The cross-sectional analyses showed positive associations of insomnia with central obesity and FG, and a borderline positive association with MetS. A meta-analysis summarizing data from cross-sectional studies using various definitions of MetS in individuals with a wide age range and diverse health conditions concluded that insomnia was associated with MetS [14]. Several studies in middle age and elderly populations have found associations similar to ours [45]. Our results of increased odds of elevated FG are consistent with previous data suggesting that poor sleep quality, and in particular sleep fragmentation, is associated with impaired glucose homeostasis [46]. Insomnia may be a sign of sleep apnea, resulting in frequent awakening and reduced restorative sleep. Data on snoring, the major sign of obstructive sleep apnea, could help to understand the nature of the link between insomnia and metabolic changes. However, more than 50% of women in this study were unaware of whether they snored.

To the best of our knowledge, ours is the first study that has examined the association of change in insomnia over time with risk of MetS. Two previous longitudinal studies tested the insomnia/sleep fragmentation association with MetS; both found positive associations, although they were conducted in smaller study populations and used only a single assessment of the exposure [47, 48]. Our results suggest the importance of evaluating changes in sleep patterns over time.

The present study was conducted in a population sampled from the WHI with detailed demographic, lifestyle, and medical information. Quality control measures were incorporated into data collection, and laboratory assays. Sleep duration and insomnia data from two distinct exams, a few years apart, allowed us to evaluate the association of change in these measures with various outcomes. The analyses were adjusted for potential confounding factors, including depression, which has been repeatedly associated with both sleep duration and insomnia [6], and MetS [49], especially among those aged ≥ 60 years, but was not accounted for in most of the previous studies.

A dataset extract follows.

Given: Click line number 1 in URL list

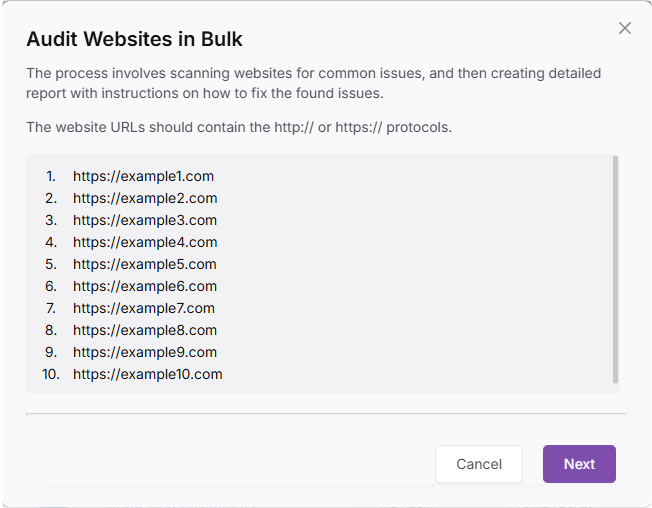Looking at the screenshot, I should click(x=51, y=176).
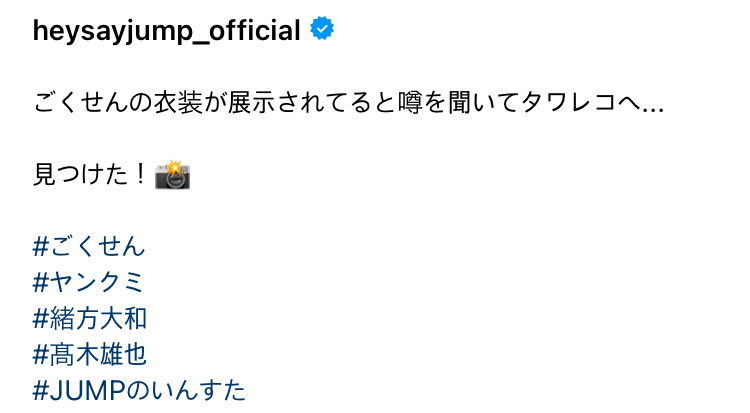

The study was conducted on approximately 3.2% of the WHI cohort and the majority of the study population (> 80%) were participants in the WHI clinical trials. This group may not be representative of postmenopausal women in the general population, and caution should be adopted in extrapolating the results to other segments of the population. Longitudinal data were available only for a portion of the study subjects limiting the statistical power for this analysis. In this analytical sample, sleep duration and frequency of insomnia at baseline appeared similar between women with at least one follow-up exam and those with none; however, a previous study conducted in 158,203 postmenopausal women (97.8% of the WHI cohort) showed an association between both short (≤ 5 h) and long (≥ 9 h) sleep duration and mortality [6]. Participants who developed MetS over time were more likely to die or to not return for the next exam. If a selective loss to follow-up for those with short and long duration of sleep and those who developed MetS occurred, it might have caused an underestimation of the association. Sleep duration and quality were self-reported and may have been misclassified. However, most previous population-based studies have relied on self-report sleep data. More objective measures such as actigraphy and polysomnography may yield different results, although their cost prevents their application in large-scale studies.

Conclusion

This is the first study to present cross-sectional and longitudinal analyses of both self-reported sleep duration and insomnia in association with MetS and its components. The results indicate that, among postmenopausal women, alterations of these sleep measures are associated with increased current and future risk of MetS and several of its components, highlighting the importance of maintaining healthy sleep habits.